[Available records — start]

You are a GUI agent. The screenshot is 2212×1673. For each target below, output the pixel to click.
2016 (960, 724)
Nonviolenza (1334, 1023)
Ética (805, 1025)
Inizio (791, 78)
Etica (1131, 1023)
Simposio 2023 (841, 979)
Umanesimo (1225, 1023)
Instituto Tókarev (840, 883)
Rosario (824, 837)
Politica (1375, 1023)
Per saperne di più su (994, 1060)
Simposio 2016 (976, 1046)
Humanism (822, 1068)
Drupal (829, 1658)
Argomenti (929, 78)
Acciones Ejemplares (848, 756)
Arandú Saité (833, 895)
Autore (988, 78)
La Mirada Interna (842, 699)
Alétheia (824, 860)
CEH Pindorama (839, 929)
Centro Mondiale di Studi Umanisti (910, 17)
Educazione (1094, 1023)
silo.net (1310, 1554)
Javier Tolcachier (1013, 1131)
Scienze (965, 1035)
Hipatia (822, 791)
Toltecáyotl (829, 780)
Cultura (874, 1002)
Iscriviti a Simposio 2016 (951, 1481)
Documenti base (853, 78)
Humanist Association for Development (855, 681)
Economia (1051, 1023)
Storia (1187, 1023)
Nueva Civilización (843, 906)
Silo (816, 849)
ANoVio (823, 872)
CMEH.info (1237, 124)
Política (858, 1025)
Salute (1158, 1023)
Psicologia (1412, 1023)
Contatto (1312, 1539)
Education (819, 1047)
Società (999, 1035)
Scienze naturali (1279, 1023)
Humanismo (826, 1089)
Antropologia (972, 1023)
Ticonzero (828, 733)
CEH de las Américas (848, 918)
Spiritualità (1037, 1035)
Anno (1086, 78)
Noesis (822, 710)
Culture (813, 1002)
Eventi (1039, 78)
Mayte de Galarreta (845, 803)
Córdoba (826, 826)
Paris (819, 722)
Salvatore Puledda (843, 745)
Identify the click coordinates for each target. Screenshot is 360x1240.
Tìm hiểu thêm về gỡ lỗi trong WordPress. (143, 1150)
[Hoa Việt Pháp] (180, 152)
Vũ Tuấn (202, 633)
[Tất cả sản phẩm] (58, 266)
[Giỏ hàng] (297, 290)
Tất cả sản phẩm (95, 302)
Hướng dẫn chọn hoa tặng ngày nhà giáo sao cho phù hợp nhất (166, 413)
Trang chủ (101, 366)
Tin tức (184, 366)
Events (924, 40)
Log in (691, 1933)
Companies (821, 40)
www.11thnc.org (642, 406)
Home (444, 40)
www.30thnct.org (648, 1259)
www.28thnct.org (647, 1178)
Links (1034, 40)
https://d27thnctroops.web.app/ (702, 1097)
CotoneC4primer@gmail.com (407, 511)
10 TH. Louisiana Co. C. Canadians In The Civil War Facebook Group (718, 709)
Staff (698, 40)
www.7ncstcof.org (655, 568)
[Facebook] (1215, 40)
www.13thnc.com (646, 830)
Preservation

[Available records — finish]

§ **Problem statement**: Say how many lines of the data include the string "click". Nothing other than the number should be given.

§ **Solution for this problem**: 2